Schmid, Matthias; Hothorn, Torsten; Krause, Friedemann; Rabe, Christina
A PAUC-based Estimation Technique for Disease Classification and Biomarker Selection.
In: Statistical Applications in Genetics and Molecular Biology, Vol. 11, No. 5: pp. 1-24
The partial area under the receiver operating characteristic curve (PAUC) is a well-established performance measure to evaluate biomarker combinations for disease classification. Because the PAUC is defined as the area under the ROC curve within a restricted interval of false positive rates, it enables practitioners to quantify sensitivity rates within pre-specified specificity ranges. This issue is of considerable importance for the development of medical screening tests.
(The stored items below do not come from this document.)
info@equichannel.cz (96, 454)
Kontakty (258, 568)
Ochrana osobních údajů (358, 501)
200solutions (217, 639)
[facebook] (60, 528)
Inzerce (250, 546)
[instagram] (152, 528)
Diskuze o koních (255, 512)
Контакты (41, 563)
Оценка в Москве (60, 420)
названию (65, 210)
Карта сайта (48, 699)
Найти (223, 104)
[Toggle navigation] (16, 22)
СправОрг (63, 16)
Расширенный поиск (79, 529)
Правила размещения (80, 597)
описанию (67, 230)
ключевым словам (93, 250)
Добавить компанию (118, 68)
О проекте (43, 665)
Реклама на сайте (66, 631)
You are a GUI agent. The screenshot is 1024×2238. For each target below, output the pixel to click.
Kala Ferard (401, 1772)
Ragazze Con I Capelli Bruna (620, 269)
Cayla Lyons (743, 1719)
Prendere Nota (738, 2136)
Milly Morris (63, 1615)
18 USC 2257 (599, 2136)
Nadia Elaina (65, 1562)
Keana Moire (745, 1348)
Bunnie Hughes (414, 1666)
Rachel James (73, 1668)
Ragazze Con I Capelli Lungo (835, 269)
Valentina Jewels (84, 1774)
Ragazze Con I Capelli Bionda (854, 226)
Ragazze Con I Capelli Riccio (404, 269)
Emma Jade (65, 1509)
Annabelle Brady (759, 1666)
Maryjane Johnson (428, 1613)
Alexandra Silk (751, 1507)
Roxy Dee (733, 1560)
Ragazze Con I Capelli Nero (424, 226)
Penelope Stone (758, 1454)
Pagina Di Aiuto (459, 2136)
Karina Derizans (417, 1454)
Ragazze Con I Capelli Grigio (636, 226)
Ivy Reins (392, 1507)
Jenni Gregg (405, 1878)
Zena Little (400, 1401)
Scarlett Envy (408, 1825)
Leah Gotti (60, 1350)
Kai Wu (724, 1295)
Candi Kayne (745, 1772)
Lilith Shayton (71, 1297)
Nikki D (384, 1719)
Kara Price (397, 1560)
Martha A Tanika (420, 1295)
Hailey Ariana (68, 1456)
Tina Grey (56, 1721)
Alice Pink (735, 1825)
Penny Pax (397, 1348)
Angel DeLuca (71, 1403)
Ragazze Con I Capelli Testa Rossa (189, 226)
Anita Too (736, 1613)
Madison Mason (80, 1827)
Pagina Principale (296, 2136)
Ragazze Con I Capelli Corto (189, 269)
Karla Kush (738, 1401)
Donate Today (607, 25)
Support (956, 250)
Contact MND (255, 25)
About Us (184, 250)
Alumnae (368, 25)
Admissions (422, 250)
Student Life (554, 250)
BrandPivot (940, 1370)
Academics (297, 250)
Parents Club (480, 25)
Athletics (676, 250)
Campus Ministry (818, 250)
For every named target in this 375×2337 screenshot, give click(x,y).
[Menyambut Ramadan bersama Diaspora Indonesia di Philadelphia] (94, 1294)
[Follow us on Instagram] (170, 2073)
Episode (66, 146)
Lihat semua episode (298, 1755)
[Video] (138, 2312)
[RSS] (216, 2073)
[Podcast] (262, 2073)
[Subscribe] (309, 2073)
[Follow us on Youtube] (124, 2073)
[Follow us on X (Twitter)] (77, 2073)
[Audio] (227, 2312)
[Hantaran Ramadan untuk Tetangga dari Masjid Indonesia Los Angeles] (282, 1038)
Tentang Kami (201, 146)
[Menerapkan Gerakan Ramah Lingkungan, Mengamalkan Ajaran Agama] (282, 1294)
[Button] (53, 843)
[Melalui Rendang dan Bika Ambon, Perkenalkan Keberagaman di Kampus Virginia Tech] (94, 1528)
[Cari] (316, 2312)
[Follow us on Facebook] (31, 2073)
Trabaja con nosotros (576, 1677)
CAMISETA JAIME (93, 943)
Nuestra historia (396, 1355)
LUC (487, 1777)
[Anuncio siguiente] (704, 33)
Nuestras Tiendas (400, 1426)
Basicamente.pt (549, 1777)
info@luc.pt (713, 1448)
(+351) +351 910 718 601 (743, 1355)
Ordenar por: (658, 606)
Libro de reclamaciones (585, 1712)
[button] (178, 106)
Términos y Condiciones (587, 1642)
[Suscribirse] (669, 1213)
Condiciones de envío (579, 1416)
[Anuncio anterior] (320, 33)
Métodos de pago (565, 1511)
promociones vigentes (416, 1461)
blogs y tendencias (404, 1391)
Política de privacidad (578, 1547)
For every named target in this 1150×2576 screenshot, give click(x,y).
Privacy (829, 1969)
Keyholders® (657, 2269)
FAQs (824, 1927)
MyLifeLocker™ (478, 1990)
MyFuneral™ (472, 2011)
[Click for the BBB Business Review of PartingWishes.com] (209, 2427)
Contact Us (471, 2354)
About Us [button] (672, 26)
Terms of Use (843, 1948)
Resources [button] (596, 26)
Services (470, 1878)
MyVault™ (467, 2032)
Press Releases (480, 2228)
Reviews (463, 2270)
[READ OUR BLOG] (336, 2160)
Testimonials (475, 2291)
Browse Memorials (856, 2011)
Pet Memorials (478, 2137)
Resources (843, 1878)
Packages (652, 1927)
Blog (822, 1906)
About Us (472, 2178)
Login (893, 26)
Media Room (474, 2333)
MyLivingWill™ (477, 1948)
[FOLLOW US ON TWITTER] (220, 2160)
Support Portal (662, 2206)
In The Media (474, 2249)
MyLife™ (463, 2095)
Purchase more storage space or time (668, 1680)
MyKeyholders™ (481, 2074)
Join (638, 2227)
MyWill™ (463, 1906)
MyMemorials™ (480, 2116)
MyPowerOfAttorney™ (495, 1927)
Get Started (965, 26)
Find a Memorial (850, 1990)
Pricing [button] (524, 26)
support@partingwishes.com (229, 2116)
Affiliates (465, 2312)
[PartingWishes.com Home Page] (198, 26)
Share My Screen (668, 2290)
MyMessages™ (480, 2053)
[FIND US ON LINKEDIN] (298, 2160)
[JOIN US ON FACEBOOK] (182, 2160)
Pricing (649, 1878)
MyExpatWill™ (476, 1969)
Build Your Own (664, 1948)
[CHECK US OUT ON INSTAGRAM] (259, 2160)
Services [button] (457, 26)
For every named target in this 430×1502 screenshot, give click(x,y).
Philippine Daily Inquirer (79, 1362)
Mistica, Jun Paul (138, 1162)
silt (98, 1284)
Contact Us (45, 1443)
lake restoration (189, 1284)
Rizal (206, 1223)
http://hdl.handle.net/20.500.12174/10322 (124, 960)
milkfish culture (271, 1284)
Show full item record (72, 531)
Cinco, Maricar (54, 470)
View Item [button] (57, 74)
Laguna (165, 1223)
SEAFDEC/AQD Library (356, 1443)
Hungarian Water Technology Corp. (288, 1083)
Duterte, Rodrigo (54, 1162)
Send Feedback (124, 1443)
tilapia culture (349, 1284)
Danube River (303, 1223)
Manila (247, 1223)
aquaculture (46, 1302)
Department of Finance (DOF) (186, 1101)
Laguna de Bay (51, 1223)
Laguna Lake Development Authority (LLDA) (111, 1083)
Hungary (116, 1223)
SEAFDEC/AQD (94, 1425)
Although many authors have highlighted the importance of PAUC, there exist only few methods that use the PAUC as an objective function for finding optimal combinations of biomarkers. In this paper, we introduce a boosting method for deriving marker combinations that is explicitly based on the PAUC criterion. The proposed method can be applied in high-dimensional settings where the number of biomarkers exceeds the number of observations. Additionally, the proposed method incorporates a recently proposed variable selection technique (stability selection) that results in sparse prediction rules incorporating only those biomarkers that make relevant contributions to predicting the outcome of interest. Using both simulated data and real data, we demonstrate that our method performs well with respect to both variable selection and prediction accuracy. Specifically, if the focus is on a limited range of specificity values, the new method results in better predictions than other established techniques for disease classification.